Figure 5 Effect of cotreatment of Bufei Yishen formula (BYF) and A2aR antagonist on cytokine profiles in chronic obstructive pulmonary disease (COPD) rats. COPD rats were orally administrated with BYF, KW6002 and aminophylline. Cytokine levels of f IL-1β, TNF-α, IL-6, IL-17A, and IL-10 in serum or lung tissues were detected by ELISA. The results were independently replicated. The values are presented as the means ± SEM (n= 6 mice per group). *P < 0.05, **P < 0.01.
Effect of KW6002 on the BYF-Restored Th17/Treg Balance in COPD Rats
To verify the BYF-mediated regulation of Th17 and Treg cells via A2aR in COPD rats, we further explored the effect of KW6002 on the BYF-restored Th17/Treg balance in rat spleens. BYF treatment obviously decreased the percentage of CD4+IL-17+ T cells and increased the percentage of CD4+CD25+Foxp3+ T cells (Figure 6). KW6002 reversed the decreased Th17 cell proportion and increased Treg cell proportion induced by BYF. KW6002 also reduced the inhibitory effect of BYF on RORγt expression and its promotion of Foxp3 mRNA and protein expression (Figure 7).

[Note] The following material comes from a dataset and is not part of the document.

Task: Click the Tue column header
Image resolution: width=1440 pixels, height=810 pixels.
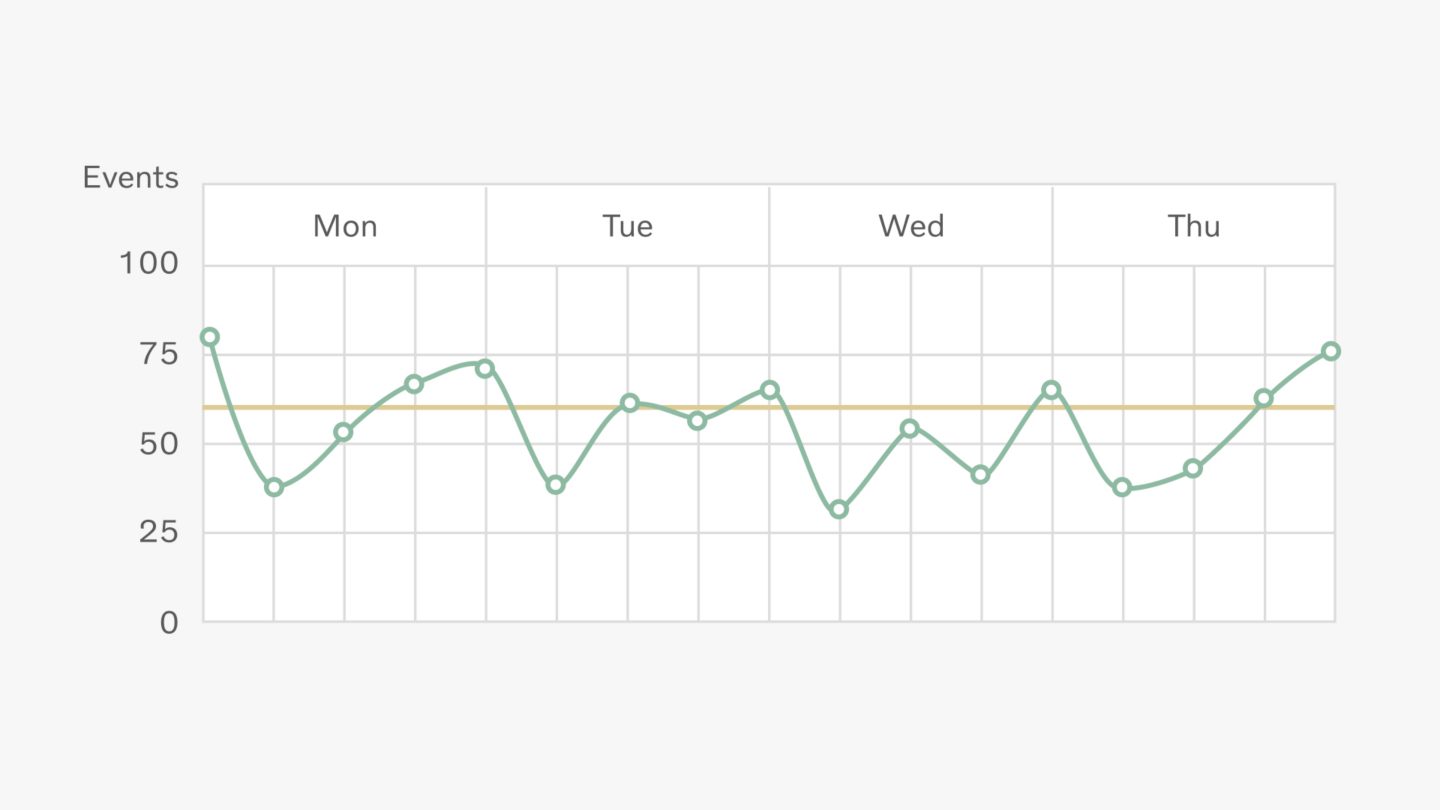Action: (628, 226)
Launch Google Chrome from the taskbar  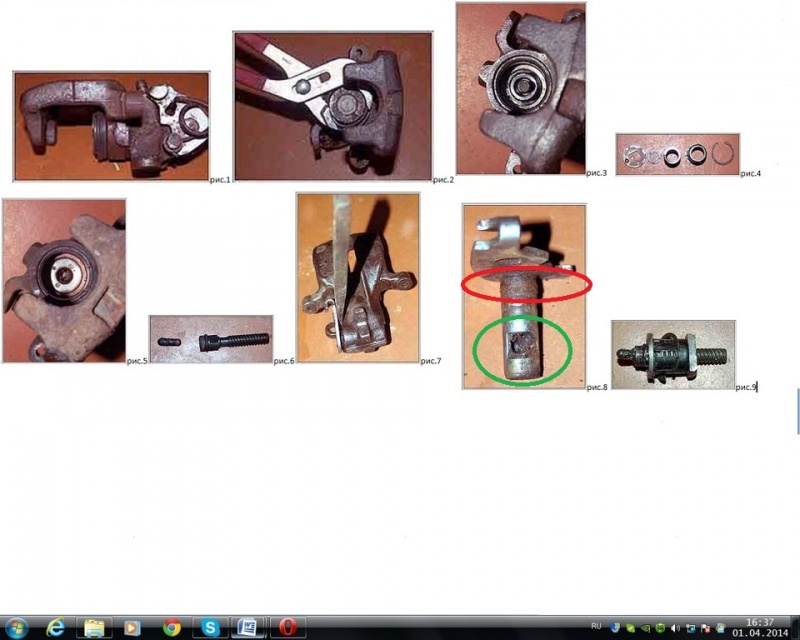pyautogui.click(x=171, y=627)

Additionally, BYF increased the A2aR protein and mRNA levels in spleen tissues, and upregulated A2aR, PKA and p-CREB proteins in lung tissues, which were inhibited by cotreatment with KW6002 (Figures 8A–C).
Figure 6 Effect of cotreatment of Bufei Yishen formula (BYF) and A2aR antagonist on the balance of Th17/Treg cells in spleens of chronic obstructive pulmonary disease (COPD). COPD rats were orally administrated with BYF, KW6002 and aminophylline. The proportion of Treg (A) and Th17 cells (B) was detected. Statistics of the proportion of Treg (C) and Th17 cells (D) were analyzed. The values are presented as the means ± SEM (n=6 mice per group). *P < 0.05.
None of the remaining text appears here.